I am pursuing a PhD thesis at INRIA CARAMBA; my advisors are Emmanuel Thomé and Pierre-Jean Spaenlehauer. My work is at the interface between post-quantum isogeny-based cryptography and computer algebra: I build algorithms for handling Drinfeld modules, often with the aim of applying them to cryptography.

Numbers evolved into monolithic and magnificent structures, that were polished by countless brilliant mathematicians. How can one manipulate and appropriate those structures? Using explicit computations. Through examples, one can get a firm grasp on objects. This is the root of intuition, that grows into conjectures, and theorems.

Computer algebra is one of the best tools used by mathematicians to build examples. Algorithms work in concert with the more fundamental branches in mathematics, and they embody some experimental sides of our science. Gauß, Euler, Legendre, all had fantastic computing abilities, mastering both the abstract and algorithmic aspects of mathematics. This double-ability was certainly instrumental to their work.

Besides this, number theory turned out to be essential in public-key cryptography, which is itself critical for privacy and individual freedoms, two of the most important human rights. By being at the intersection of computer sciences, mathematics and human rights, cryptography also embodies humanistic values.
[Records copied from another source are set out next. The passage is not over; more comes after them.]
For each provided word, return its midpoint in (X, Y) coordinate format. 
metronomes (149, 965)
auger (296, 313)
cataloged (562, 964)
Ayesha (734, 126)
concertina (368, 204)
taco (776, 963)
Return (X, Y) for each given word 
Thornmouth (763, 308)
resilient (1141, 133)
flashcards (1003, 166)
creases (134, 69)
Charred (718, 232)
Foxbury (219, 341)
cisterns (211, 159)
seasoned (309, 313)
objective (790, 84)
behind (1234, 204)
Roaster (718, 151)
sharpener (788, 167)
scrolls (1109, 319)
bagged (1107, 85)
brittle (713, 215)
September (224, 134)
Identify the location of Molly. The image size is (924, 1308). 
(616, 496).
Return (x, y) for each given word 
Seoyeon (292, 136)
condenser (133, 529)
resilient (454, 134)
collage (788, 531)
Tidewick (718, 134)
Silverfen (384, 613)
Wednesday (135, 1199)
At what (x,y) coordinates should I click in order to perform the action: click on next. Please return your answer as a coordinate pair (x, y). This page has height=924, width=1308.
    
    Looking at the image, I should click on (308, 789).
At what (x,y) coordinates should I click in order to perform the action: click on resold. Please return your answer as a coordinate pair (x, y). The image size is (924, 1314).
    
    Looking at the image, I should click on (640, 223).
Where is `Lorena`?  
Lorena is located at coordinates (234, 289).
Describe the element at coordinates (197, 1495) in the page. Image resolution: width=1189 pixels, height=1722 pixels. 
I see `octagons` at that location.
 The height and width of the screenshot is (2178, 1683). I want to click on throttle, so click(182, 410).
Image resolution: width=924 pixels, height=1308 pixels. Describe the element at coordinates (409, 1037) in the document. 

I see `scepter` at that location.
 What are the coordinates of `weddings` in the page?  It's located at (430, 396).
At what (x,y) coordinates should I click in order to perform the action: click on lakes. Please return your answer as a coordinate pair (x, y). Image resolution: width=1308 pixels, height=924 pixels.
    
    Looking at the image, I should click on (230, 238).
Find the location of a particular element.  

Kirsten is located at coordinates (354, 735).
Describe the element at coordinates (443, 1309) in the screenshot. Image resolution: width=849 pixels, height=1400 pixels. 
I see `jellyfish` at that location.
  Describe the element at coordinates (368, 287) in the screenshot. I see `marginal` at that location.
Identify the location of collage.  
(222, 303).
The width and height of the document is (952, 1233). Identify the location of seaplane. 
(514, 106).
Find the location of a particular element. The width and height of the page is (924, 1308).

I am more than hopeful that my personal interest in mathematics will serve the purpose of contributing to cryptography and its use.

My goal is to write reliable and efficient algorithms, that will serve in cryptography or in mathematical research, and my area of expertise is that of Drinfeld modules. Drinfeld modules were introduced in 1974 to create an explicit class field theory for function fields, in which rank two Drinfeld modules — and their theory of complex multiplication — play the role of elliptic curves. The motivation for Drinfeld modules in cryptography comes from the fact that algorithms tend to be faster in function fields than in number fields.

Our first result was to derive a “Drinfeld-analogue” of the following action: the class group of a quadratic imaginary number field K/ℚ acts simply transitively on the set of isomorphism classes of ordinary elliptic curves whose complex multiplication is given by K/ℚ. In our case, this action is realized in terms of isogenies of Drinfeld modules, and we can efficiently compute it. Surprisingly, the algorithm holds into six lines; we implemented it, ran it, and gave an explicit computation. See the preprint. We are now focusing on new cryptography applications of Drinfeld modules and new algorithms.

Finally, programming is very important for me; I am also the main author of the first (upcoming) SageMath-integrated library for Drinfeld modules; see the Software section.